Devil's Due | |
---|---|
Directed by | Matt Bettinelli-Olpin Tyler Gillett |
Written by | Lindsay Devlin |
Produced by | John Davis |
Starring | |
Cinematography | Justin Martinez |
Edited by | Rod Dean |
Production companies | |
Distributed by | 20th Century Fox |
Release date |
|
Running time | 89 minutes [1] |
Country | United States |
Language | English |
Budget | $7 million [2] |
Box office | $36.9 million [2] |
Devil's Due is a 2014 American psychological supernatural horror film directed by Matt Bettinelli-Olpin and Tyler Gillett, and written by Lindsay Devlin. [3] The film stars Allison Miller, Zach Gilford, and Sam Anderson. The film was released on January 17, 2014. [4]
A young couple, Zach and Samantha McCall, have recently married and have gone to the Dominican Republic for their honeymoon. During Carnival, the couple meet a fortune teller (DeMaris Gordon), who repeats to Sam "they've been waiting", to which they quickly leave. As they leave, they see the character who leads the cult that will ensnare them.
They find themselves lost on an unknown street they do not remember seeing and are offered a lift from a pushy cab driver (Roger Payano), who offers to take them to a local bar dotted with strange symbols.
The couple reluctantly accepts and after taking various shots, they fall unconscious. Sam is seemingly taken to an underground chamber in the nightclub. There the leader of the cult is seen talking to the cab driver before Sam and Zach are drugged and subjected to a demonic ritual by an unseen force.
The next morning, Zach and Sam wake in their hotel with no memory of the previous night. A couple of weeks after the honeymoon, Sam discovers she's pregnant despite claiming to have taken birth control pills "religiously" ever since the wedding. Though shocked, Zach and Samantha are overjoyed and tell their family and friends the news.
# # # # #
Tasks to complete:
1. In the Devil's Due film article, which company distributed the film?
2. Change "hotel" to "resort" in the Devil's Due film article from "The couple reluctantly" up to and including "friends the news.", and write out that passage.
3. Can you continue the plot summary of the Devil's Due film article past its last sentence?

Source data:
# # # # #
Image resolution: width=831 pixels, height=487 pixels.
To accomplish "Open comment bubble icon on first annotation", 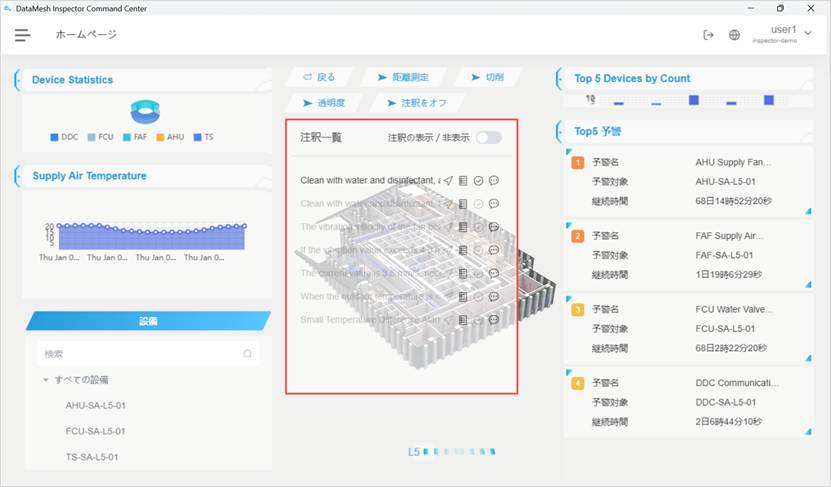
# # # # #
Expected outputs:
1. 20th Century Fox

2.
The couple reluctantly accepts and after taking various shots, they fall unconscious. Sam is seemingly taken to an underground chamber in the nightclub. There the leader of the cult is seen talking to the cab driver before Sam and Zach are drugged and subjected to a demonic ritual by an unseen force.
The next morning, Zach and Sam wake in their resort with no memory of the previous night. A couple of weeks after the honeymoon, Sam discovers she's pregnant despite claiming to have taken birth control pills "religiously" ever since the wedding. Though shocked, Zach and Samantha are overjoyed and tell their family and friends the news.

3.
The couple later attend their first ultrasound scan where the doctor says that the baby looks healthy and Sam is due by the end of March. At that moment, the ultrasound screen goes static but recovers after a moment.
Throughout the course of her pregnancy, Sam begins to experience nosebleeds, stomach bruising, cravings for raw meat (despite being a vegetarian) superhuman strength, telekinetic abilities and unexplained feelings of rage whenever she or the baby appear to be threatened. Also, Zach and Sam keep seeing odd-looking people watching them from afar. Sam becomes convinced something is seriously wrong with the baby and that they are being watched.
After a second visit to the doctor, a new doctor (Robert Aberdeen) appears and performs an amnio after Sam appears nauseous. He has no answer as to the whereabouts of their original doctor. Before the couple return home, masked men who are part of the cult set up hidden cameras to monitor her progress and make sure she doesn't hurt the baby.
When Sam is eight months pregnant, the couple attend a holy communion at their church. Their usually friendly niece (Madison Wolfe) is oddly scared of Sam now and the priest (Sam Anderson) who officiated Zach and Sam's wedding looks at Sam during the service and violently coughs up blood.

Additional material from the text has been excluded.